Basically, these forms make sure we understand the scientific and political/ethical issues surrounding IVF. For example, we've got to decide what to do with any embryos we don't implant. . . do we freeze them for later use, donate them to science or dispose of them (frankly, I'm not sure I really want to think about that right now).
One thing is becoming clearer, IVF puts a damper on the romantic pregnancy daydreams for a young couple. I'm sure the '101 Ways to Romance Your Wife' does not include a chapter on how to give hormonal injections.

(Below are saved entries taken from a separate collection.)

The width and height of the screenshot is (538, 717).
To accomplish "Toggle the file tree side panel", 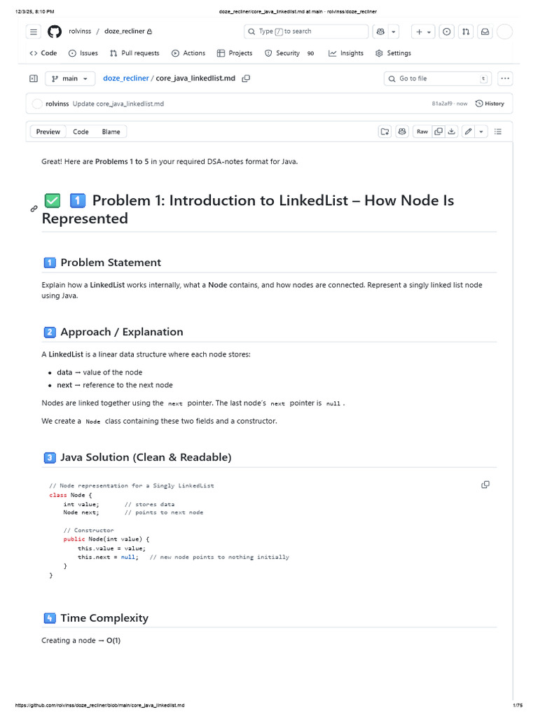I will point(33,78).
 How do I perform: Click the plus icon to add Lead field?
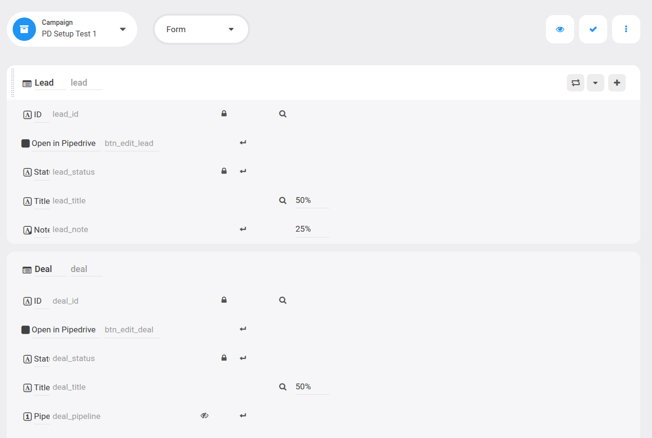617,83
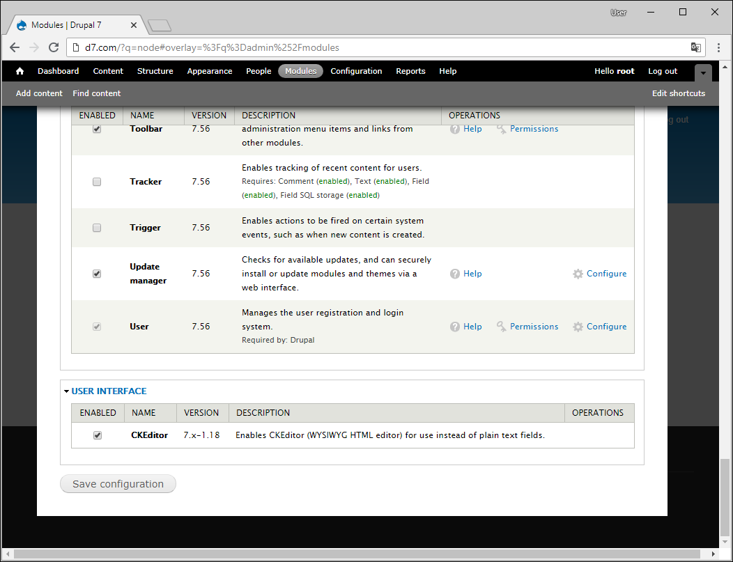
Task: Click the key icon for User Permissions
Action: 502,327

Then there are the inevitable questions from Junior (or Juniorette) about how they were conceived. 'Well dear, you started out in a petri dish in a climate controlled environment. Then you were placed in Mommy's stomach using a needle. Unfortunately, your brothers and sisters didn't make it; we couldn't afford the cyropreservation storage fees . . .'
Anyway, we meet with the IVF coordinator tomorrow at noon. I'm sure there will be loads to talk about after that meeting. Keep you posted.
Friday, August 15, 2008
Vegas in a test tube?
Dave and I scheduled an appointment with the IVF coordinator for Tuesday. This is a picture of the clinic we are using. Basically our doctor will outline all the needles, pills, pokes and prodding I will undergo during IVF. Most importantly though, we will meet with the financial counselor who will tell us exactly how much IVF will cost. We expect it to be around $10K for one try.Here's the mental dilemma. . . $10K is A LOT of money (if by chance you disagree. . . let's talk about you donating to our 'make a baby' foundation). It's a lot to spend on one procedure that has only a 60% chance of success. It feels like high-stakes gambling (did I mention I'm not good at gambling?).

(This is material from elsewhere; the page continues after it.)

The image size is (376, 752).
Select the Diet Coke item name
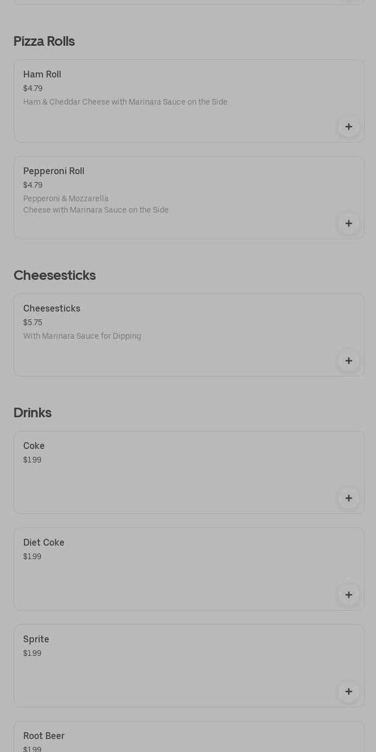[x=44, y=543]
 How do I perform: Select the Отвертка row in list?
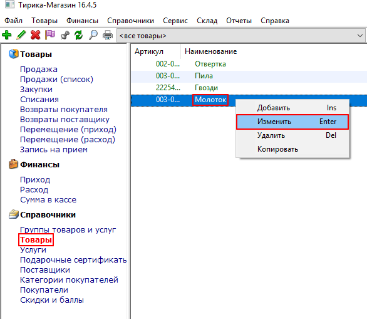pos(249,64)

I know if we have a successful pregnancy the point is moot. But the morbidly negative side of my brain wonders how I will feel if we come up empty. Obviously not something to dwell too much on right now. . . trying and failing is much better than doing nothing at all.

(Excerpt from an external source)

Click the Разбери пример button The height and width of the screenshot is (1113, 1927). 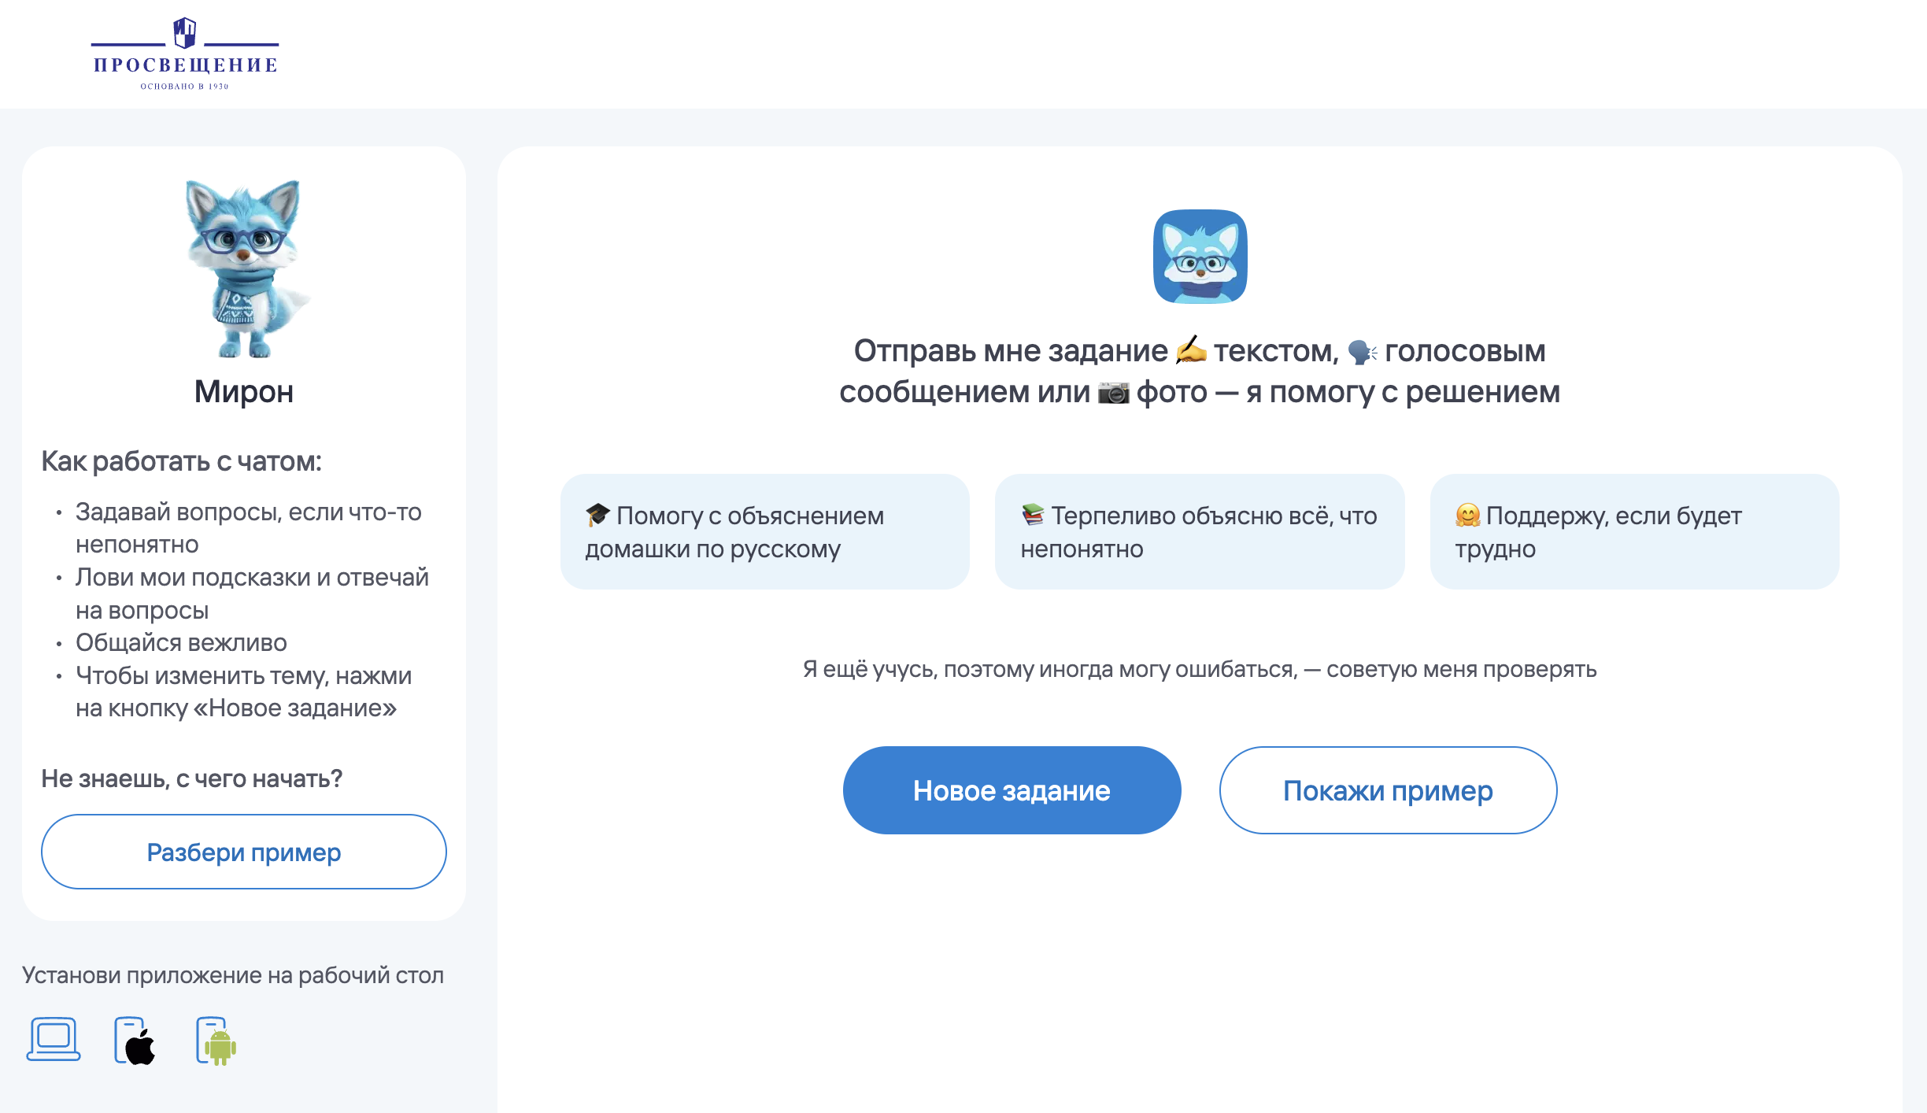pos(244,852)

Thanks to all for such positive feedback! More later.
Applying for Residency in the State of Denial.
Well, today was a pivotal day for Clan Donovan (this may be news for Dave-- I can never tell). We've 'officially' decided to start In Vitro (aka IVF) treatment to address our infertility issues.
Just what are our infertility issues? Here's a brief history of our quest to start a family:
2001:
I discovered I had endometriosis. I tried suppression therapy for a few years.
2005:
We did laparoscopy and the diagnosis was mild/minor endometriosis (the doc said my tubes, ovaries and everything else looked healthy. Yea, Em!).
2006:
Dave and I started trying to conceive around November 2006.
2007:
In August, my gyno recommended we try Clomid. Clomid is a fertility drug, taken orally; it promotes ovulation of both ovaries. We tried this for 6 months (the recommended trial period). Apparently, if you haven't gotten pregnant within 6 month on Clomid, continued use of it will not increase effectiveness.
2008:
In April, we were referred to the REACH fertility clinic. To my surprise, I was told I had Stage IV endometriosis. During an ultrasound the doctor found 2 cysts in my left ovary, 1 cysts in my right ovary and a polyp in my uterus (for those of you wondering, Stage IV is the most severe form of endometriosis--boo, Em!).
In June, I did laparoscopy to remove the cysts and polyp (Dave was a champ for taking care of me). Post surgery, my doctor wanted me to do 2 months of Lupron (a common suppression therapy drug) then move into IVF. He said we had a 60% success rate doing IVF.
Not feeling completely comfortable with this decision (let's just be honest, I was trying to avoid IVF), I opted to try a 'clomid-type' drug for a few months in hopes of bypassing IVF. The doctor said we had a less than 20% chance of success (then again, my sister told me 'it happens to someone, why not you?').
So here we are-- 2 months of fertility drugs later and no conception; a looming severe case of endometriosis that will only get worse with time and a possible 60% success rate if we bite the bullet and do IVF.
I made the call to my doctor today. We are going to do IVF! I'll outline what this means soon.